---------- ESTRATTO
Domenica 17 Novembre 2024
Commento al brano del Vangelo di: Mc 13, 24-32

La prima parte del vangelo di quest’oggi presenta lo sfasciarsi del cosmo. Questo sfascio serve da cornice per l’avvenimento decisivo che è l’apparizione del Figlio dell’uomo. La terza parte, il versetto 27, è il momento finale di tutta la storia che trova la sua realizzazione nel riunirsi degli eletti nella gioiosa comunione con Dio, come manifestazione piena del Regno di Dio. È l’attesa della seconda venuta di Cristo al di là della parabola della storia.

Le immagini apocalittiche simboleggiano il giudizio di Dio sul male del mondo. La visione del Figlio è il traguardo a cui sono orientati i segni premonitori. Gli angeli, sono la manifestazione dell’azione di Dio nelle vicende umane. La riunificazione degli eletti, qui non si accenna al castigo e/o alla sorte di tutti gli uomini, è il fine della storia. Il fine della storia non è l’annientamento di coloro che sono stati infedeli al messaggio di Dio, ma la manifestazione piena della luce di Dio su tutto e in tutti e la comunione personale con lui. Questa è la nostra speranza.
--------------------
---------- VOCI GREZZE
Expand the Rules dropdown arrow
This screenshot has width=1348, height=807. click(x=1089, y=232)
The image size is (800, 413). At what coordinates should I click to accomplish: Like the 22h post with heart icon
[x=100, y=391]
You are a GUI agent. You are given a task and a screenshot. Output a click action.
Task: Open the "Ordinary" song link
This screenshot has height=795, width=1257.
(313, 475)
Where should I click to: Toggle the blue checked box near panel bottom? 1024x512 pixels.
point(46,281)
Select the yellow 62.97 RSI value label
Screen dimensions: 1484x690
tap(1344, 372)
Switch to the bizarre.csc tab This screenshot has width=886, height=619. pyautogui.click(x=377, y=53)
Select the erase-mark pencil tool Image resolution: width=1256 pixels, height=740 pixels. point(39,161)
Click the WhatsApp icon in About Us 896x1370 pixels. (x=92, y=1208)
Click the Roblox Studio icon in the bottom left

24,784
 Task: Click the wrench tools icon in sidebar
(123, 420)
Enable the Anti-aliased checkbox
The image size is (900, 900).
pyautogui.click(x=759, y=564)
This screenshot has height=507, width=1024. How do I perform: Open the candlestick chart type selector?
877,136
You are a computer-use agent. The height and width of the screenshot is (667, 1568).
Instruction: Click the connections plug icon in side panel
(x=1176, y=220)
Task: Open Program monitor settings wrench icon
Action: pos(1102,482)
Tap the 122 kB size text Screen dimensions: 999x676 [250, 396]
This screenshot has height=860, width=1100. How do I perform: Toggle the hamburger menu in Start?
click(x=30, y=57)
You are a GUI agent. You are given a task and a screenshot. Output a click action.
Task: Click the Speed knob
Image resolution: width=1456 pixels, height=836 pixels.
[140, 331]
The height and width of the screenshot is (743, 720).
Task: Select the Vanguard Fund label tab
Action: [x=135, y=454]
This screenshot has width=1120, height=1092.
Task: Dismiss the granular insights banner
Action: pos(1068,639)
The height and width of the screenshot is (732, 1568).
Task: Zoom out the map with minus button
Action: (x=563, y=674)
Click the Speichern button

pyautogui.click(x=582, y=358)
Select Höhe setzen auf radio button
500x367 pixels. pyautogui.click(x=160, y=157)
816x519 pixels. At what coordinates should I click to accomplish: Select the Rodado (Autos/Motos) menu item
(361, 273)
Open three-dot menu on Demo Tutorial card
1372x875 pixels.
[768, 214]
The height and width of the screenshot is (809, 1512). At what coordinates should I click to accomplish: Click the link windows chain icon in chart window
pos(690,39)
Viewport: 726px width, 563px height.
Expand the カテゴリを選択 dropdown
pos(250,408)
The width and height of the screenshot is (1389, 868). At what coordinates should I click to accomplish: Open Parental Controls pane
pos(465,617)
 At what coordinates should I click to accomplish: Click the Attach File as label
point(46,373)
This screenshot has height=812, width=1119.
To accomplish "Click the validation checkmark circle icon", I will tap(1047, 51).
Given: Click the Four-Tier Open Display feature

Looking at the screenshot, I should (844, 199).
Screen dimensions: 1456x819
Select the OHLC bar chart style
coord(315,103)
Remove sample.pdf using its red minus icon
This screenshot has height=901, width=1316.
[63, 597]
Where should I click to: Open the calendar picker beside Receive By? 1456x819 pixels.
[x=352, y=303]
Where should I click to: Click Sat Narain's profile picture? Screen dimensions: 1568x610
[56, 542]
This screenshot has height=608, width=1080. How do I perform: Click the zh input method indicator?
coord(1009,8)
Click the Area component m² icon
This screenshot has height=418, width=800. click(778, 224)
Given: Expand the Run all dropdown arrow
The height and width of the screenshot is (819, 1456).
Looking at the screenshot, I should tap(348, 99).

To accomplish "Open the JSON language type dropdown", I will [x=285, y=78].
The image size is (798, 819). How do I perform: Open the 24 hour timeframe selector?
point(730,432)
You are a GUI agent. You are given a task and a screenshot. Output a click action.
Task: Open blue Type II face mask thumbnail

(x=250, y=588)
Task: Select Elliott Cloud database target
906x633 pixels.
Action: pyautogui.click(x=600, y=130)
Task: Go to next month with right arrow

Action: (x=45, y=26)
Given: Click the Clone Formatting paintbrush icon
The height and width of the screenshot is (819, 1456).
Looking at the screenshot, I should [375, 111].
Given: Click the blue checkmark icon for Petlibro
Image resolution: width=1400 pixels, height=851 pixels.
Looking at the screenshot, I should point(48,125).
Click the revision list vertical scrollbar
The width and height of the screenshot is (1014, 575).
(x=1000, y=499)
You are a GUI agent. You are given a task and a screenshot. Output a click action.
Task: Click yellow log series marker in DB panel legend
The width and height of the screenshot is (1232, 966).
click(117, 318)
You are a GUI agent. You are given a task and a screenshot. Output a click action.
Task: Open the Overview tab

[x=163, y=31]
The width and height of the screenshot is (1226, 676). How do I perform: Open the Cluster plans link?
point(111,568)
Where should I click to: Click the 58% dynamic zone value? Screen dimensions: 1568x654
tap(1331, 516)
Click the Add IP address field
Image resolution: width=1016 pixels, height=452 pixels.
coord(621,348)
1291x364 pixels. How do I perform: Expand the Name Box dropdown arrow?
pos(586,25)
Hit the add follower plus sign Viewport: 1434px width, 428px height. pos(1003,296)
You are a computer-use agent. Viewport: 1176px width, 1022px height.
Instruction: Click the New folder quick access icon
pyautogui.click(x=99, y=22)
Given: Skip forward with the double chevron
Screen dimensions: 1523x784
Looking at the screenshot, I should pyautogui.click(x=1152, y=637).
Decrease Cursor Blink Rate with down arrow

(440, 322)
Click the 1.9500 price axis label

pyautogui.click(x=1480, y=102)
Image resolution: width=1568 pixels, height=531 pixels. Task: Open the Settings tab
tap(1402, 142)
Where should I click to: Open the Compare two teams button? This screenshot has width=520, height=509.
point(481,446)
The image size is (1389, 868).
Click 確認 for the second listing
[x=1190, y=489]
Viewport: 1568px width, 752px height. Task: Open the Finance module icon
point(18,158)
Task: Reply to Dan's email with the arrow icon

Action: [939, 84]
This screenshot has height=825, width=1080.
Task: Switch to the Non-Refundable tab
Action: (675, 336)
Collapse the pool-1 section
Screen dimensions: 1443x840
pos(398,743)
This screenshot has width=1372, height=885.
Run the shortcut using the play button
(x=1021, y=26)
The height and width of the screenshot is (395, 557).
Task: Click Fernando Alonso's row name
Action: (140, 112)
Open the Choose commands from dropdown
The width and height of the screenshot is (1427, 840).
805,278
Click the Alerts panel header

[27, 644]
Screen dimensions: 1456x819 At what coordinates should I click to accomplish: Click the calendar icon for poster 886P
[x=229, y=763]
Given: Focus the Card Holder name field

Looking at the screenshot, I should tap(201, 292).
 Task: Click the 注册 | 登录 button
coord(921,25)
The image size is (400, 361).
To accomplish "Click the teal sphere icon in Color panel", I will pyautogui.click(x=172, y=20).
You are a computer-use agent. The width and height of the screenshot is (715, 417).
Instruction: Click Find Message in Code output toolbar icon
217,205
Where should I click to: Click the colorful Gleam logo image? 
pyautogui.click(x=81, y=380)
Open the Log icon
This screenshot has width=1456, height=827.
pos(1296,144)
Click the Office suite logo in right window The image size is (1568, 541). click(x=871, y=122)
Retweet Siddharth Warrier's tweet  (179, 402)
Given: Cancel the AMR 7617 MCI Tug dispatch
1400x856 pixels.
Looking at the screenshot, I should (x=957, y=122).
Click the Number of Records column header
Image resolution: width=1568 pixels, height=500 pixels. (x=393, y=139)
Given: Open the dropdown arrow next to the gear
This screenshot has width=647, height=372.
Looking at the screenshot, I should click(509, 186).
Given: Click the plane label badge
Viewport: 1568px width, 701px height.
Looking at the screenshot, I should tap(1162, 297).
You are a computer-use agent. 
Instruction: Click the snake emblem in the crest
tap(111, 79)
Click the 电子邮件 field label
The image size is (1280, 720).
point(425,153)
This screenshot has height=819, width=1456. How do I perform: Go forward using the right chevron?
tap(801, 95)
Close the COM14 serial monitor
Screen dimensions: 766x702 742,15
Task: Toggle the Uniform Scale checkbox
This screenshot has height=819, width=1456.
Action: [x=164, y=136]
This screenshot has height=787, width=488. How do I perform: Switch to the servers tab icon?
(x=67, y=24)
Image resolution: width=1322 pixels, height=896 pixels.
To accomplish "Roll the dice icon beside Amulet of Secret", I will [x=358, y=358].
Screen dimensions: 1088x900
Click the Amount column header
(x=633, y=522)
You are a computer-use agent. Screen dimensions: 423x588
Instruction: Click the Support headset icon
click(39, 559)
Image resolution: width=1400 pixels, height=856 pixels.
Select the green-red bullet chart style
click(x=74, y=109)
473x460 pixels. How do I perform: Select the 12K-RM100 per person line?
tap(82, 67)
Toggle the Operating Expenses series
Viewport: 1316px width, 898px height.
--------------------
» CONSEGNA 1
Cita dal commento tutto il passo che va da "Le immagini apocalittiche" fino a "la nostra speranza.".
» CONSEGNA 2
Elenca tutti i punti del commento in cui compare la parola «manifestazione» e, per ciascuno, indica che cosa viene presentato come manifestazione e di che cosa.
Le voci costituiscono materiale separato e non hanno relazione con il commento.

» RISPOSTA COMPLETA 1
Le immagini apocalittiche simboleggiano il giudizio di Dio sul male del mondo. La visione del Figlio è il traguardo a cui sono orientati i segni premonitori. Gli angeli, sono la manifestazione dell’azione di Dio nelle vicende umane. La riunificazione degli eletti, qui non si accenna al castigo e/o alla sorte di tutti gli uomini, è il fine della storia. Il fine della storia non è l’annientamento di coloro che sono stati infedeli al messaggio di Dio, ma la manifestazione piena della luce di Dio su tutto e in tutti e la comunione personale con lui. Questa è la nostra speranza.

» RISPOSTA COMPLETA 2
1. Il riunirsi degli eletti nella gioiosa comunione con Dio è la manifestazione piena del Regno di Dio.
2. Gli angeli sono la manifestazione dell'azione di Dio nelle vicende umane.
3. Il fine della storia è la manifestazione piena della luce di Dio su tutto e in tutti.